The sense of juxtaposing generational sensibilities bleeds into the music as well, done by A.R. Rahman, the only Bollywood producer that most Western readers will have heard of. I’m a bit torn about whether I should call this soundtrack “eclectic” or “all over the goddamn place”, but that tether involving the past crashing into the present gives it enough purpose to work within the film. We get a mixture of classical Indian music, flashy show tunes, a rap song that opens up the film, electro, even some dubstep with its signature warbling bass hits; trust me, it reads a lot more disjointed than it actually is. Most of the music is used traditionally (for the West, at least), save for The Humma Song which is “sung along to” (read: playback singing) by Adi and Tara as it plays on the radio, and the way these songs combine sitar instrumentation with more modern electronic beatwork sounds pretty good to the ear and the scene dedicated to Sunn Bhavara? Simply gorgeous, both in its simple visuals and its bare bones instrumentation.

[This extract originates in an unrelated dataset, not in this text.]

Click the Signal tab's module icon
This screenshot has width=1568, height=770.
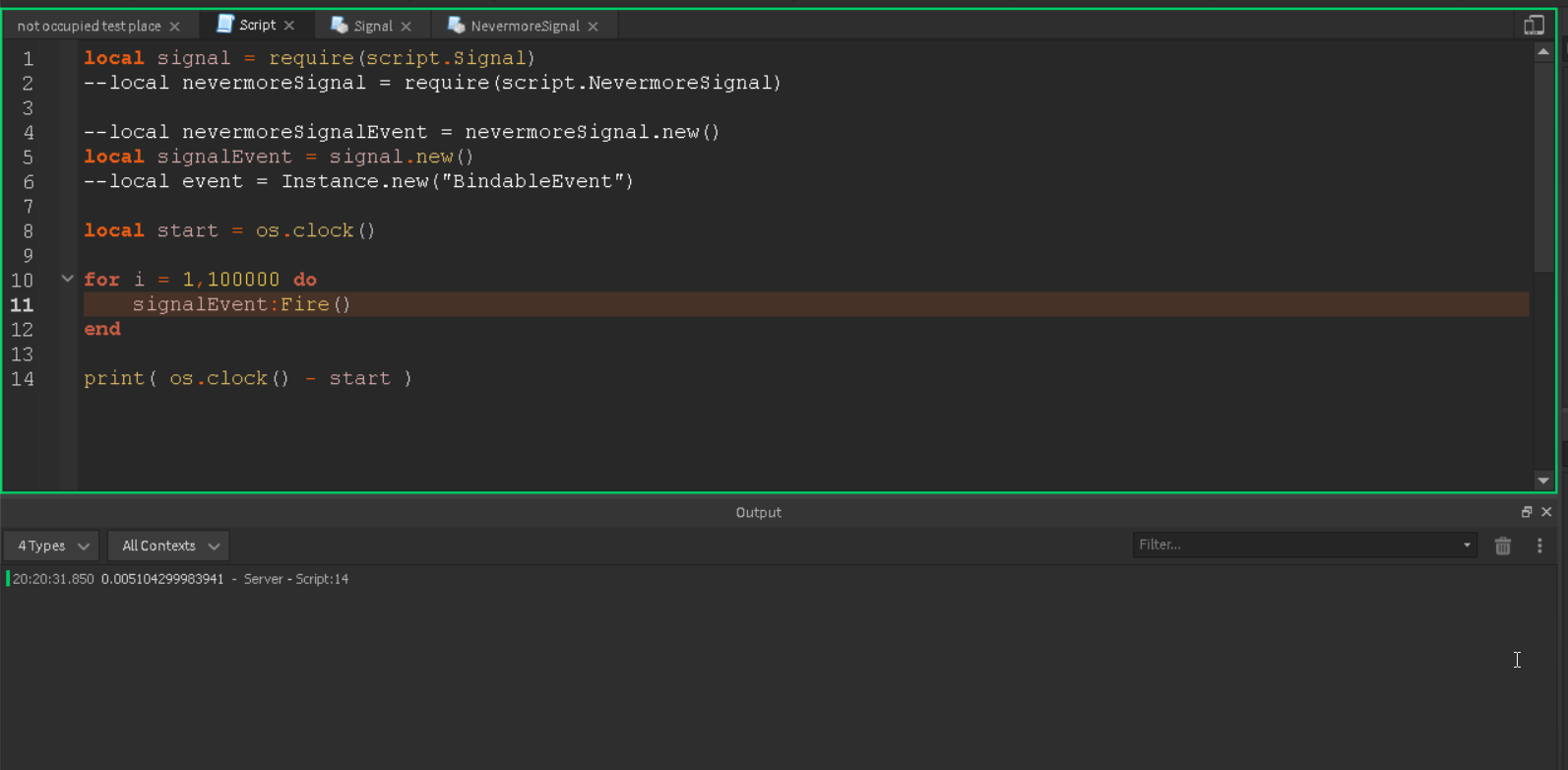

Unfortunately, as much as there is quite a bit to like about this film, there’s just as much not to. Most of it equates to a whole mess of little nitpicks that just end up stacking on top of each other, like the odd camera shot or a few scenes and moments that seriously feel out-of-place like one of the earliest scenes involving possible suicide by train (and given the opening credits, that’s about as whiplash-inducing as you can get in terms of tone), but there are definitely some major issues at work here. Like, for instance, the way that romance as a whole is depicted. Through the details about how Gopi and Charu fell in love along with the scenes dedicated to Tara’s bordering-on-malicious need to play jokes on Adi, we get a reiteration of the perspective that relationships are built (to varying degrees) on deceit. I honestly wouldn’t have an issue with it, if it weren’t for the fact that this isn’t Gone Girl we’re talking about here; even with how tonally weird this can get, this is still too chipper overall to be taking that cynical an attitude on relationships.

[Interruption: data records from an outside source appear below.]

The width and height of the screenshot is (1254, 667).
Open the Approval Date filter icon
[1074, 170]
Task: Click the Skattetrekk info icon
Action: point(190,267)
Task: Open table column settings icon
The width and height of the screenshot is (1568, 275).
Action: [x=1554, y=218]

And since I’ve brought up the prank angle of the story, there’s also how there’s virtually no tension to be found here. No matter what gets set up in terms of drama, it all ends up being inconsequential to the overall plot; if it seems like they’re preparing for something tense or dramatic, it’s either another one of Tara’s tricks or it’s involving Charu’s Alzheimer’s that, despite it getting worse as the film continues, ends up being dropped like a stone once the scene is over. Makes it easy is essentially the core tenet of this film.

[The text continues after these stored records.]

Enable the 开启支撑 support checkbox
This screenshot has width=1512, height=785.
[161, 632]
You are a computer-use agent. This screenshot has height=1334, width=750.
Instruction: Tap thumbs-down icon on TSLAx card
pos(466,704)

All in all, I have a definite liking for the way they handle not only the romance aspect but also the romantic couples themselves with some solid acting aided by a pretty decent sense of humour throughout. However, once the film tries to be more dramatic, it begins to fall apart as the film feels way too fluffy to for the drama to really sink in. It may have a decent idea on how to deliver said drama with its look into how the idea of love has changed since the days of old, but there’s a very inherent weakness in how it’s executed.